# Work item
Drop the pictures and repeat exactly from the "Select the Lizzy page thumbnail" line down to the last line of the entries below.

Data shown below:

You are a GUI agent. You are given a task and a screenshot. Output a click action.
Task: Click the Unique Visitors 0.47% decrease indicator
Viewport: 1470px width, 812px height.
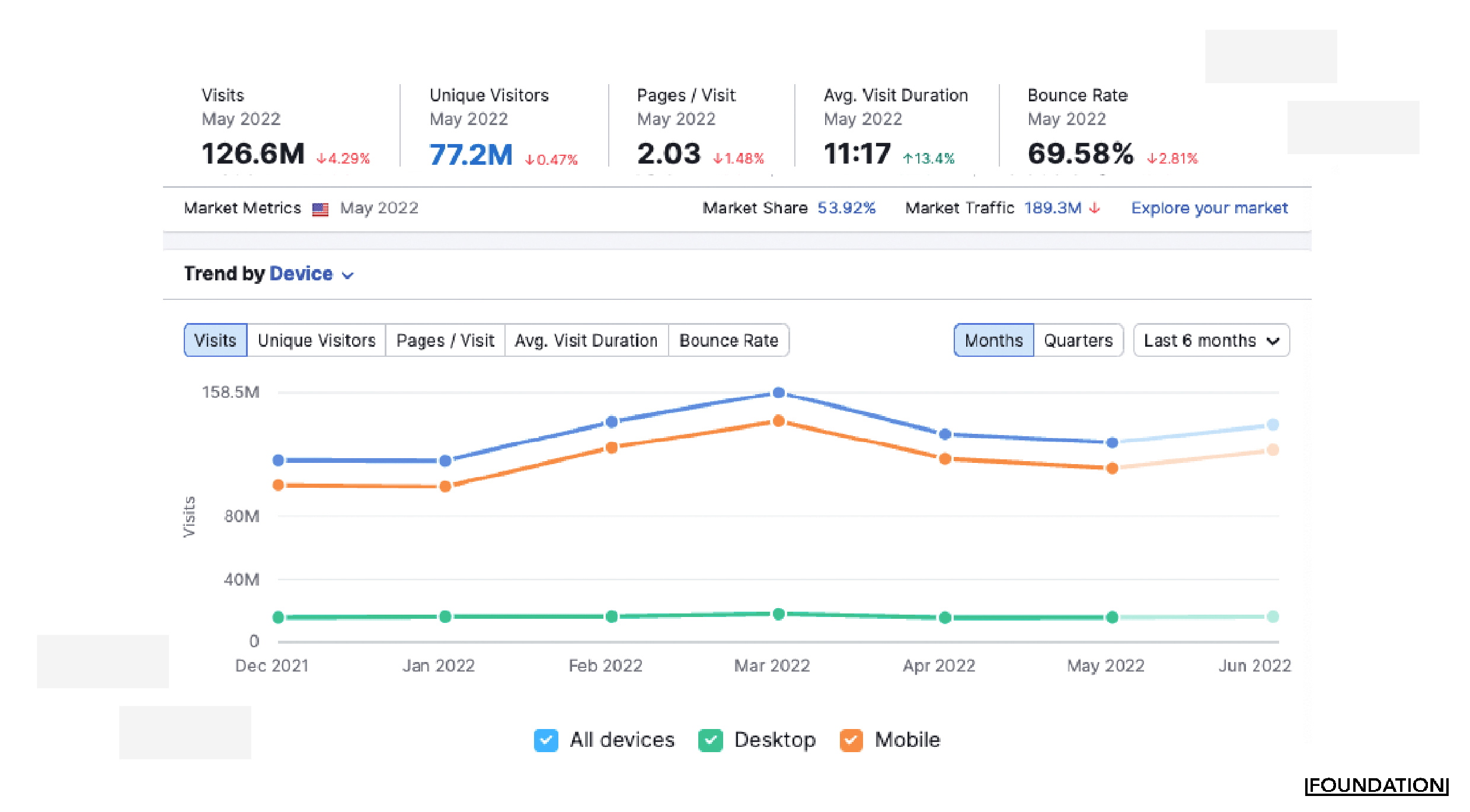tap(551, 159)

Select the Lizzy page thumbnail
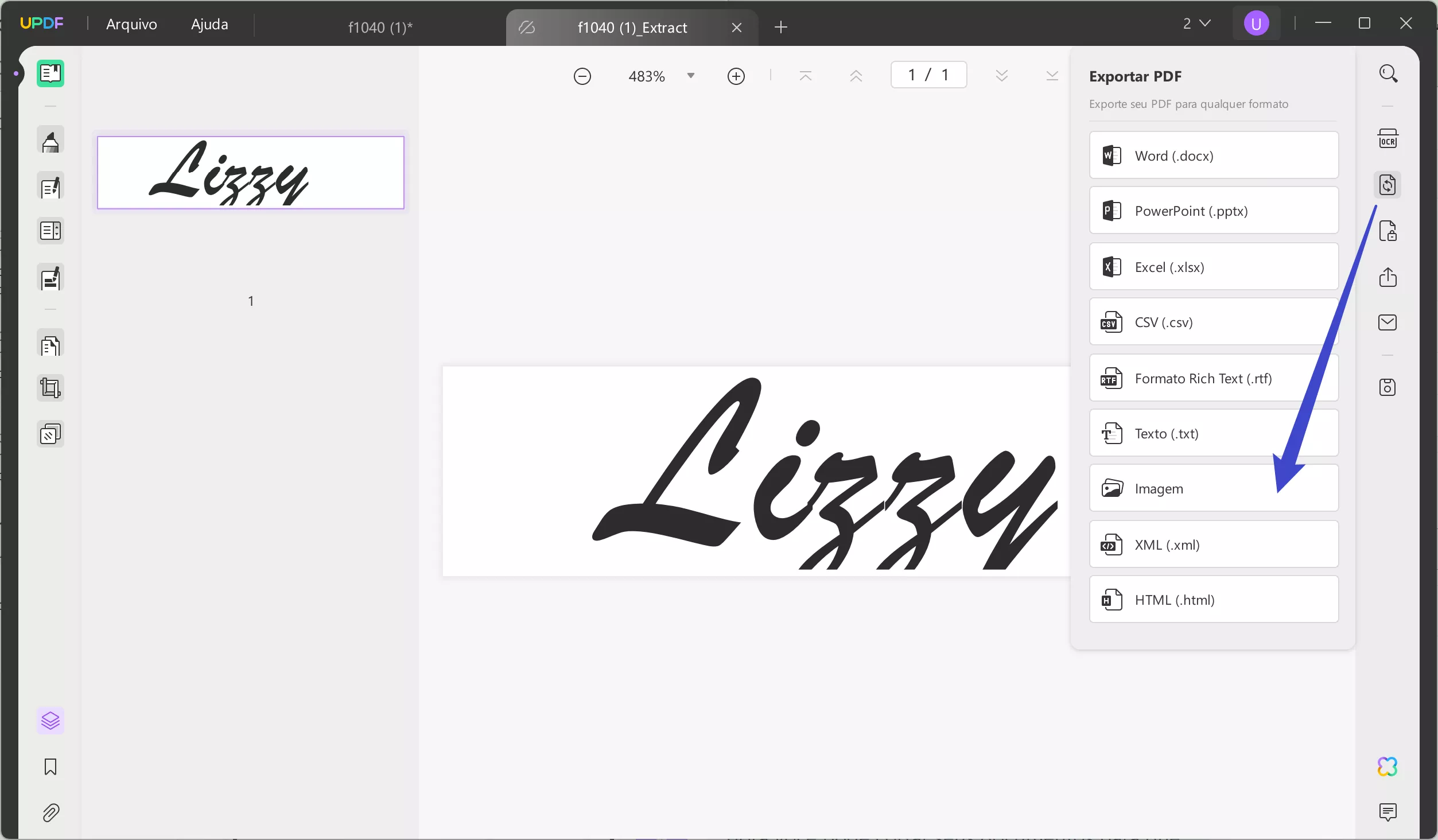(251, 173)
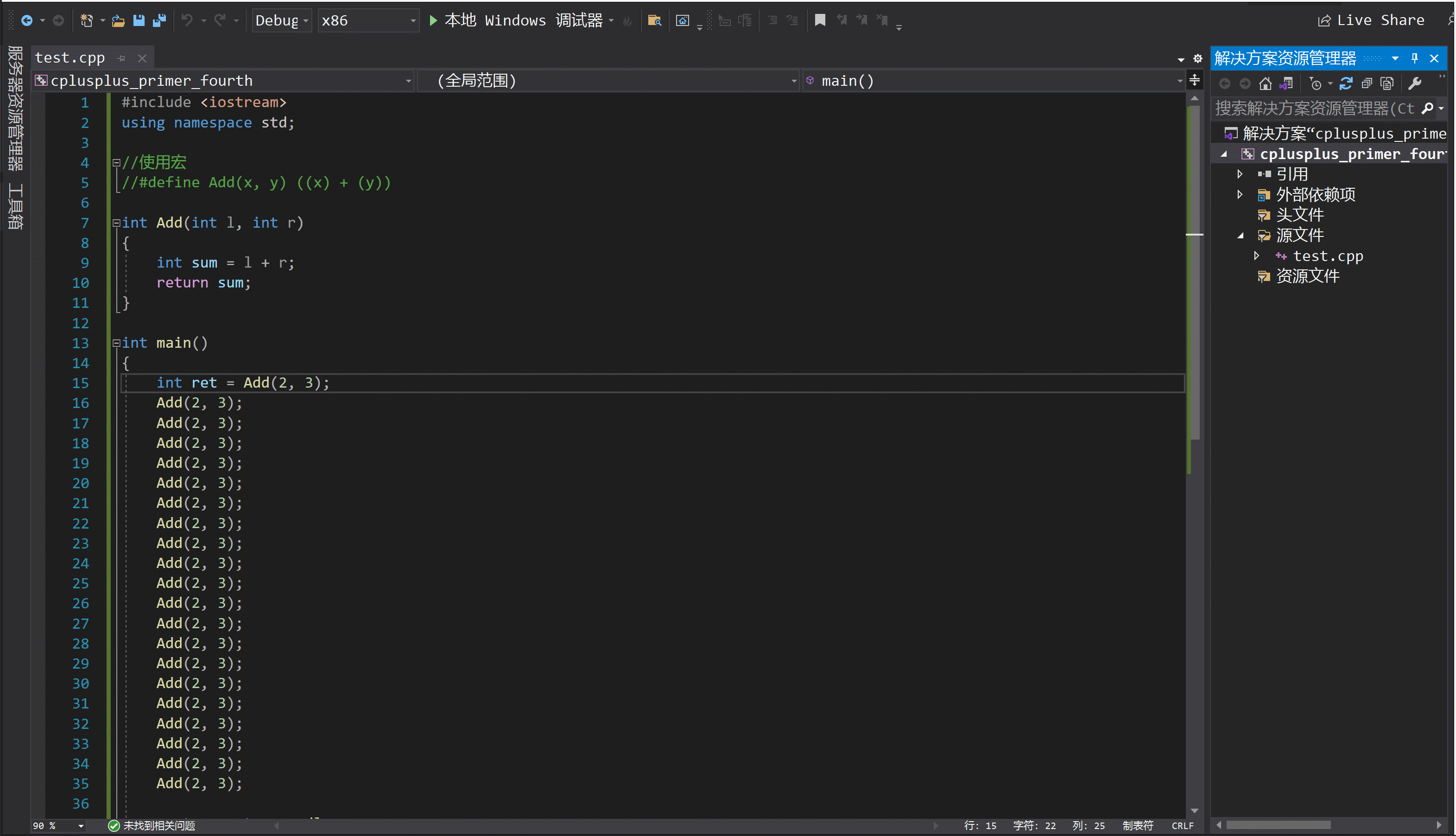Click the Show All Files icon
Viewport: 1456px width, 836px height.
[x=1386, y=84]
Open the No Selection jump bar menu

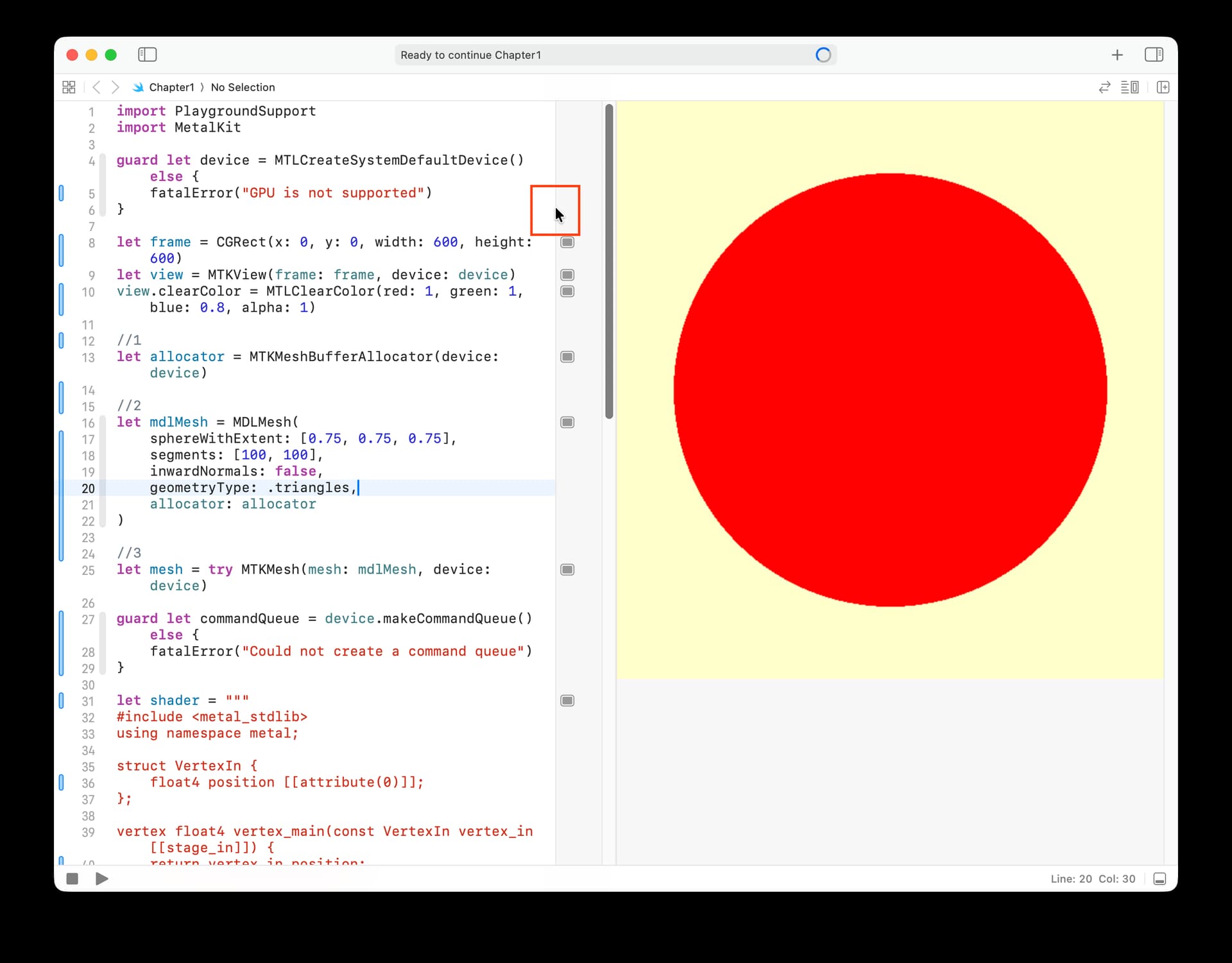pyautogui.click(x=243, y=87)
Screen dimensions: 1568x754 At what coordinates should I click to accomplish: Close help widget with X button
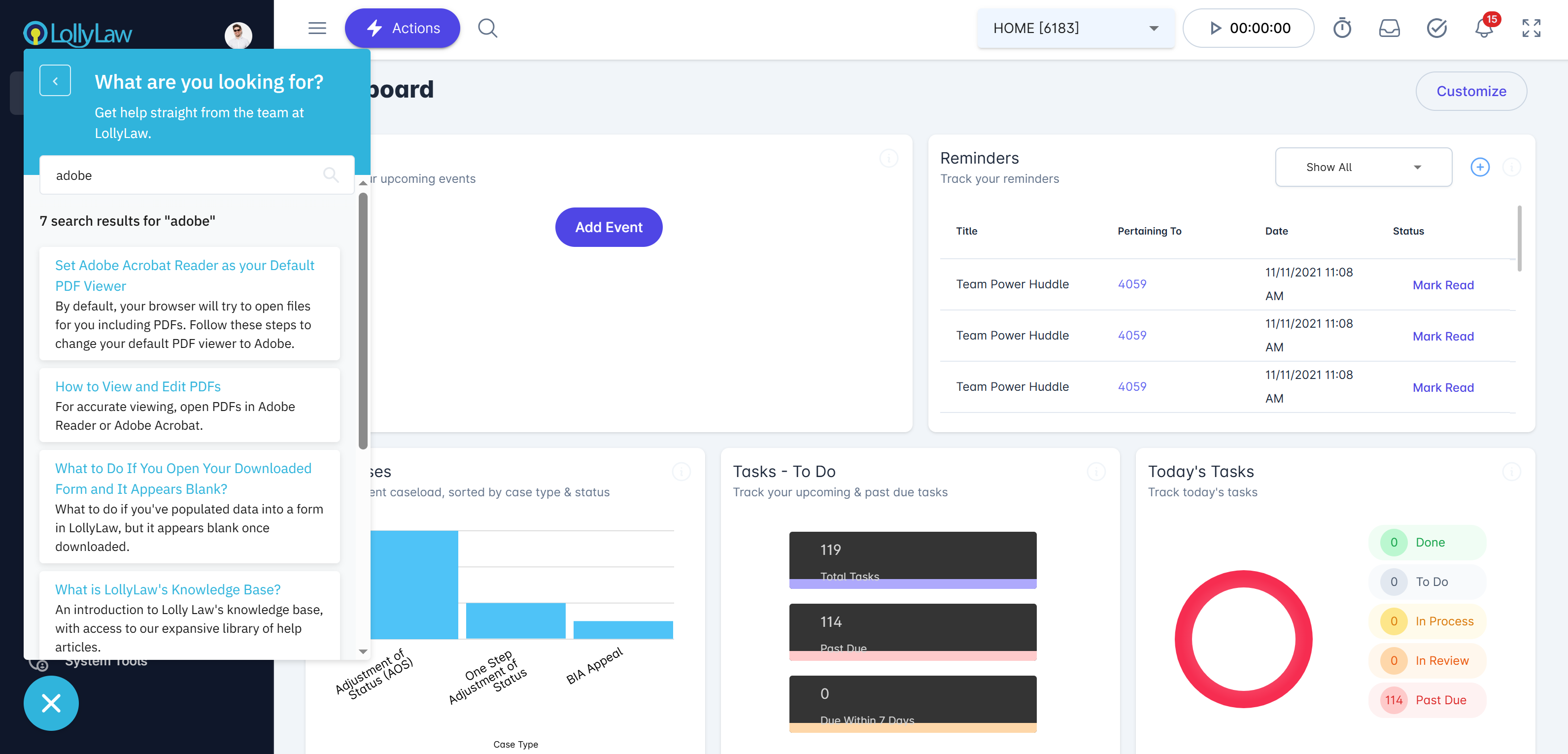[x=51, y=703]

End of Data shown.

# Exercise solution
Select the Lizzy page thumbnail
(251, 173)
Click the Show All Files icon
Viewport: 1456px width, 836px height.
[x=1386, y=84]
Open the No Selection jump bar menu

pyautogui.click(x=243, y=87)
Screen dimensions: 1568x754 At what coordinates should I click to accomplish: Close help widget with X button
[x=51, y=703]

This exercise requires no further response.